MATERIALS PROVIDED =
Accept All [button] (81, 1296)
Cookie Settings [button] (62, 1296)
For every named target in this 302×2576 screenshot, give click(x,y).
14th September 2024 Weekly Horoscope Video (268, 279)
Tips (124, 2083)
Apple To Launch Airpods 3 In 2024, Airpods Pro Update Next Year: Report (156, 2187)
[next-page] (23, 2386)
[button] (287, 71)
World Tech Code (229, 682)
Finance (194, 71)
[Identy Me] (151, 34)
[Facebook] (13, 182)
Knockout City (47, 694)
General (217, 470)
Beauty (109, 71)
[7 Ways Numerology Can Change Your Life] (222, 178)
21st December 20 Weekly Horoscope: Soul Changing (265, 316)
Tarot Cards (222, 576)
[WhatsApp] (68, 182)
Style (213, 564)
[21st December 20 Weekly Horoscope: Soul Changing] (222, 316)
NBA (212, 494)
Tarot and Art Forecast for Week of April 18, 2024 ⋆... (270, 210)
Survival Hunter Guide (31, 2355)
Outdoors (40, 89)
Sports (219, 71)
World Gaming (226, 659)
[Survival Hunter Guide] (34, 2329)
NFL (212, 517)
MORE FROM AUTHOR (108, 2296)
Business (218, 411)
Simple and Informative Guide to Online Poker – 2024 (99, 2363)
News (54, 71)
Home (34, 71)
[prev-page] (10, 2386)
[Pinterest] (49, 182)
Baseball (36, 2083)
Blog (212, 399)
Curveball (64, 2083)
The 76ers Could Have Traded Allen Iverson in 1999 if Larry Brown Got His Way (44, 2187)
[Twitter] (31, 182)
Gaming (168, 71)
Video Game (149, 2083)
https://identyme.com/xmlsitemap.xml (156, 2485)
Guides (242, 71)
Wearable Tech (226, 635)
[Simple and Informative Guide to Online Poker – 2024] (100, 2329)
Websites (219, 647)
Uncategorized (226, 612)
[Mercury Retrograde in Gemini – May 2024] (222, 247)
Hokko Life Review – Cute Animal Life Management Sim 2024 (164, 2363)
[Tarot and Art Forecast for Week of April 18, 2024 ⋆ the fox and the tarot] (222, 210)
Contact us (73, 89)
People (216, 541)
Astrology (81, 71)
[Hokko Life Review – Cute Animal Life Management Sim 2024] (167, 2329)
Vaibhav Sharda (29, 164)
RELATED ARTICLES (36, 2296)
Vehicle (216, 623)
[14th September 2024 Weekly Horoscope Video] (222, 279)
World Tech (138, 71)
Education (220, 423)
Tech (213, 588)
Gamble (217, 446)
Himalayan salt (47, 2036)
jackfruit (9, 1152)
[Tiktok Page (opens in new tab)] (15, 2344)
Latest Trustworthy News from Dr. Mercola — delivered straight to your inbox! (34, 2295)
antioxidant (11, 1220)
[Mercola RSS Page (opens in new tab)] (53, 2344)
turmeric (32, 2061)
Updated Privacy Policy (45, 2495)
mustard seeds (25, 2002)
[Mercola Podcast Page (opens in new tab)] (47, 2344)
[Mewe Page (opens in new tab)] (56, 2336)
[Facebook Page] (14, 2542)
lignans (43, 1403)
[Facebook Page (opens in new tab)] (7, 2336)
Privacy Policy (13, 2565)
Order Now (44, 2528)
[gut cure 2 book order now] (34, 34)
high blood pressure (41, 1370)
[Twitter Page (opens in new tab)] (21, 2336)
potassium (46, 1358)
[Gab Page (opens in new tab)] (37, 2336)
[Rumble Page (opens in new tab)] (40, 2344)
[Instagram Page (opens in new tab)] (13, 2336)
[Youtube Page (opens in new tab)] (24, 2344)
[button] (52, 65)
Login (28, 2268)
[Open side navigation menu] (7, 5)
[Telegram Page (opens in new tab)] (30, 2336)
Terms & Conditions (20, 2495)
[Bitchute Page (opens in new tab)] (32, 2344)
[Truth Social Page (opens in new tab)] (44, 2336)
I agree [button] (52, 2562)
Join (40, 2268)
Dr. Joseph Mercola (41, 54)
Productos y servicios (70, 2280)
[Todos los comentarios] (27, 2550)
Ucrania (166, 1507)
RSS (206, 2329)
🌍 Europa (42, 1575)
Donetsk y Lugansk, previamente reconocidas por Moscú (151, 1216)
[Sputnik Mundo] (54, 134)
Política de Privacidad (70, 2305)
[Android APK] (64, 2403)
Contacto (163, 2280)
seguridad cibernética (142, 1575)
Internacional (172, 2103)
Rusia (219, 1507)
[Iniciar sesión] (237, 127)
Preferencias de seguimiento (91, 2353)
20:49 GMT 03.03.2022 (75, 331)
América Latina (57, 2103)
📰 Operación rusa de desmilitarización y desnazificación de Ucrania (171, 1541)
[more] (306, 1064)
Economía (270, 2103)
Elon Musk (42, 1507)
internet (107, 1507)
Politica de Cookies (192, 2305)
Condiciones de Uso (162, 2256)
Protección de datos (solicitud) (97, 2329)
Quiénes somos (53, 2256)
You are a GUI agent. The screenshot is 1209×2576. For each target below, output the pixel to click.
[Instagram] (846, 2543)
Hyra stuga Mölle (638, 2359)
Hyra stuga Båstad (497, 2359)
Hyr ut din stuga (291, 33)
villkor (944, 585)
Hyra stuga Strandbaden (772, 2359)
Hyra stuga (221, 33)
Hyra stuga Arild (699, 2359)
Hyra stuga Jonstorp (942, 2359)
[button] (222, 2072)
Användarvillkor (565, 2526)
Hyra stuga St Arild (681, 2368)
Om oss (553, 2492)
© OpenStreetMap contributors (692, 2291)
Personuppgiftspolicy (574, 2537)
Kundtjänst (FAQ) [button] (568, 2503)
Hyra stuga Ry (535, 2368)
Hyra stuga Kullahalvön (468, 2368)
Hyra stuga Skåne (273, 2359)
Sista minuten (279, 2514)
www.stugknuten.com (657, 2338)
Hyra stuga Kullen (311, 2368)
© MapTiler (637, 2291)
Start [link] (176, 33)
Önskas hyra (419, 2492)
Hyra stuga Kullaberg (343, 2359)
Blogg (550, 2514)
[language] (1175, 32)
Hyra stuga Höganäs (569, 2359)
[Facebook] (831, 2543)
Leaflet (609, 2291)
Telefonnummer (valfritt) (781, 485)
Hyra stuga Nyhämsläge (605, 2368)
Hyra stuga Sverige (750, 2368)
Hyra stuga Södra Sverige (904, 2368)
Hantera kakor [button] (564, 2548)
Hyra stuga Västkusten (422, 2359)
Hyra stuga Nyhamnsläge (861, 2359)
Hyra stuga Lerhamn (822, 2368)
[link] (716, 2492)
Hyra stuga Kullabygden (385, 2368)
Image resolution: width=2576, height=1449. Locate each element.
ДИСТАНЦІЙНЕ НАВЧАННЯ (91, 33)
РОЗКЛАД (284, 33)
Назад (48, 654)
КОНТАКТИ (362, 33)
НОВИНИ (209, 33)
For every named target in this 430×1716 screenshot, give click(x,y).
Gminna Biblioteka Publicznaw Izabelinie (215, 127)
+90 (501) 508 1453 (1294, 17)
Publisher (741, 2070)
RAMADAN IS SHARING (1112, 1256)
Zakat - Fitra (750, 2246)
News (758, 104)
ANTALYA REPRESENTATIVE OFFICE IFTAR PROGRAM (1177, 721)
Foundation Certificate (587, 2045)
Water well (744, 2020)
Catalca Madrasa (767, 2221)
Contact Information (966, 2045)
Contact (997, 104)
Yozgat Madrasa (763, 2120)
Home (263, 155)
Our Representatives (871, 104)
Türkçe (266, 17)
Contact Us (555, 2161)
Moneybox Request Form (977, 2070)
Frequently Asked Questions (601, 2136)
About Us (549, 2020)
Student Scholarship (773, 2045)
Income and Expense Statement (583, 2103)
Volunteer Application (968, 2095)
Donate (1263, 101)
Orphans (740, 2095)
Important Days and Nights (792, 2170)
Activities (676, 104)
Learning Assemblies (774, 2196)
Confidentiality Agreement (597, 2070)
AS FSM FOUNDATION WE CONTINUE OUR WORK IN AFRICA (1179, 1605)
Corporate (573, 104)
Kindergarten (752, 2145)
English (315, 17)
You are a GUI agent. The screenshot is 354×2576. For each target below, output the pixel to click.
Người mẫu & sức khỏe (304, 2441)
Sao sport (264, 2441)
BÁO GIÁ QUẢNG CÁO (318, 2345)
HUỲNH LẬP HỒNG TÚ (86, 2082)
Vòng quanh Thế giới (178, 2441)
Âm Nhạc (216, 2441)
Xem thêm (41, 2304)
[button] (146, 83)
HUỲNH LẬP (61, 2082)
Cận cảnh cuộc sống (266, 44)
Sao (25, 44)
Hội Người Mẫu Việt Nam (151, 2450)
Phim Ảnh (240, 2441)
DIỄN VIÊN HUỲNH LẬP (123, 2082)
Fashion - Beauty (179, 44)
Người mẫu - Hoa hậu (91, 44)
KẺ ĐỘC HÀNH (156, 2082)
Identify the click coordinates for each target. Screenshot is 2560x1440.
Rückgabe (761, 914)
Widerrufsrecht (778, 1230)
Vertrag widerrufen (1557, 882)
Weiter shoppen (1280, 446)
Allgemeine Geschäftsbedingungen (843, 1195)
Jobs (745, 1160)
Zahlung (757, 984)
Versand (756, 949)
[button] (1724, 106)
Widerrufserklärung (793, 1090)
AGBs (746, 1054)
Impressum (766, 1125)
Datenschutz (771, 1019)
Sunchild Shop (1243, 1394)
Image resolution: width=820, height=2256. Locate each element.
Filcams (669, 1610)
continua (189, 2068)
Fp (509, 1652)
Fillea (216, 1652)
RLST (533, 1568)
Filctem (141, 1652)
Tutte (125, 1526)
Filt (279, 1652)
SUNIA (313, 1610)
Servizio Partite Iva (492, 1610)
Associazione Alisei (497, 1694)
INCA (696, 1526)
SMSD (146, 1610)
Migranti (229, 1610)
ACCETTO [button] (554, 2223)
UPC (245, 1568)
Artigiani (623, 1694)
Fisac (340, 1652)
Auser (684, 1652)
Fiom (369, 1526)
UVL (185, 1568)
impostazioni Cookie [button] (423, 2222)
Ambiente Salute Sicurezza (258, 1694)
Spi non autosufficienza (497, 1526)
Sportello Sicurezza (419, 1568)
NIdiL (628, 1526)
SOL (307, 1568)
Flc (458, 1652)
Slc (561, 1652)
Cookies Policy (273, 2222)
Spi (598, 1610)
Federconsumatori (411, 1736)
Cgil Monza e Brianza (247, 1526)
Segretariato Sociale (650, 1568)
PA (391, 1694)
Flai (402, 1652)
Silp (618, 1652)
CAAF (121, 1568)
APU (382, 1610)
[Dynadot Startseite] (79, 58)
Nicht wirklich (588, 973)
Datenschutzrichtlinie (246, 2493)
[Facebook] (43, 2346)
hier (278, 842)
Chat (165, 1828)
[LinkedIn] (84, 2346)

TASK TO CARRY OUT = Considering only the material above, set down every line from the one with "Hyra stuga Ry (535, 2368)" to the one with "НОВИНИ (209, 33)", inclusive, exactly as written.

REPLY TO THE TASK =
Hyra stuga Ry (535, 2368)
Hyra stuga Kullahalvön (468, 2368)
Hyra stuga Skåne (273, 2359)
Sista minuten (279, 2514)
www.stugknuten.com (657, 2338)
Hyra stuga Kullen (311, 2368)
© MapTiler (637, 2291)
Start [link] (176, 33)
Önskas hyra (419, 2492)
Hyra stuga Kullaberg (343, 2359)
Blogg (550, 2514)
[language] (1175, 32)
Hyra stuga Höganäs (569, 2359)
[Facebook] (831, 2543)
Leaflet (609, 2291)
Telefonnummer (valfritt) (781, 485)
Hyra stuga Nyhämsläge (605, 2368)
Hyra stuga Sverige (750, 2368)
Hyra stuga Södra Sverige (904, 2368)
Hantera kakor [button] (564, 2548)
Hyra stuga Västkusten (422, 2359)
Hyra stuga Nyhamnsläge (861, 2359)
Hyra stuga Lerhamn (822, 2368)
[link] (716, 2492)
Hyra stuga Kullabygden (385, 2368)
Image resolution: width=2576, height=1449. Locate each element.
ДИСТАНЦІЙНЕ НАВЧАННЯ (91, 33)
РОЗКЛАД (284, 33)
Назад (48, 654)
КОНТАКТИ (362, 33)
НОВИНИ (209, 33)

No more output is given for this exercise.